--- BEGIN INPUT ---

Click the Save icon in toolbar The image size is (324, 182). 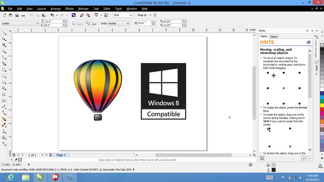(x=17, y=15)
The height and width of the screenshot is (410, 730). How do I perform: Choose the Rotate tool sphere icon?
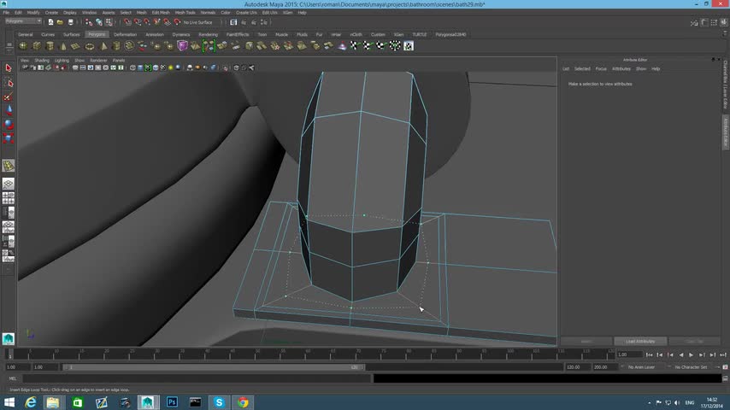click(x=9, y=124)
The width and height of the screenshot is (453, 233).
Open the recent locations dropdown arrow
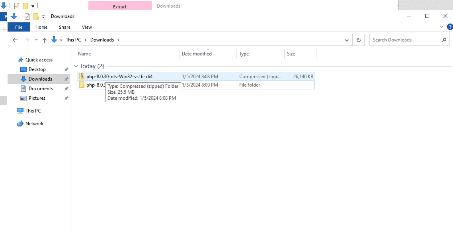click(36, 40)
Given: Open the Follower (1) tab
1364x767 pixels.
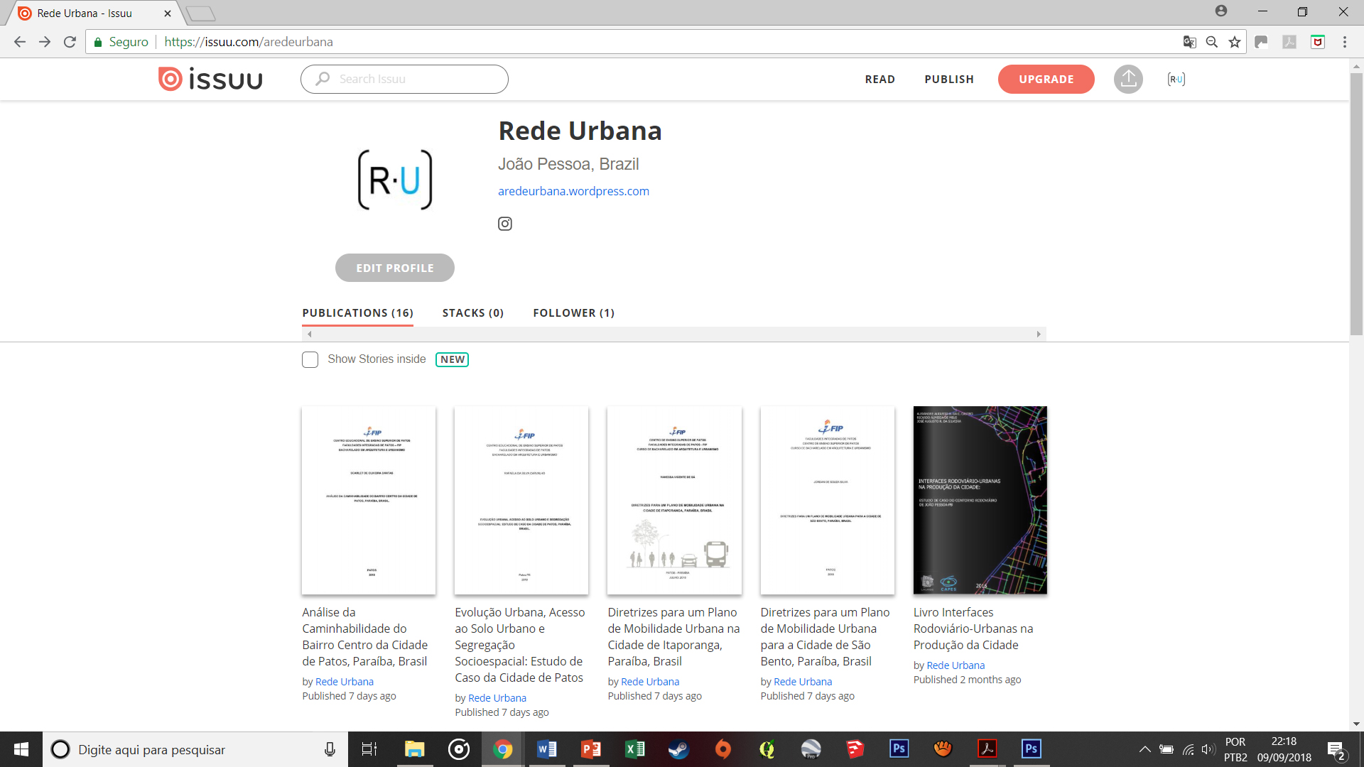Looking at the screenshot, I should click(x=573, y=313).
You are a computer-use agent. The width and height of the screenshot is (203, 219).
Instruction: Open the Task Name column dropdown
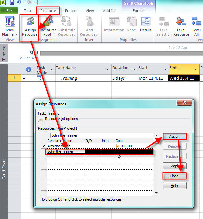[x=108, y=69]
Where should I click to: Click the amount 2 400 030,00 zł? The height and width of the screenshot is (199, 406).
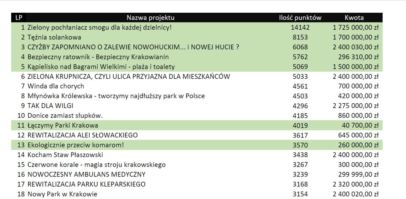(355, 47)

--- END INPUT ---

= STATED TASK =
Convert the lines running from the one that contains "Given: Open the Follower (1) tab" through the end of the records, both ends included, into a numbered list, omitting blank lines. Leave the pictures out of the answer.

= ANSWER FOR THE TASK =
1. Given: Open the Follower (1) tab
2. 1364x767 pixels.
3. Looking at the screenshot, I should click(x=573, y=313).
4. You are a computer-use agent. The width and height of the screenshot is (203, 219).
5. Instruction: Open the Task Name column dropdown
6. [x=108, y=69]
7. Where should I click to: Click the amount 2 400 030,00 zł? The height and width of the screenshot is (199, 406).
8. (355, 47)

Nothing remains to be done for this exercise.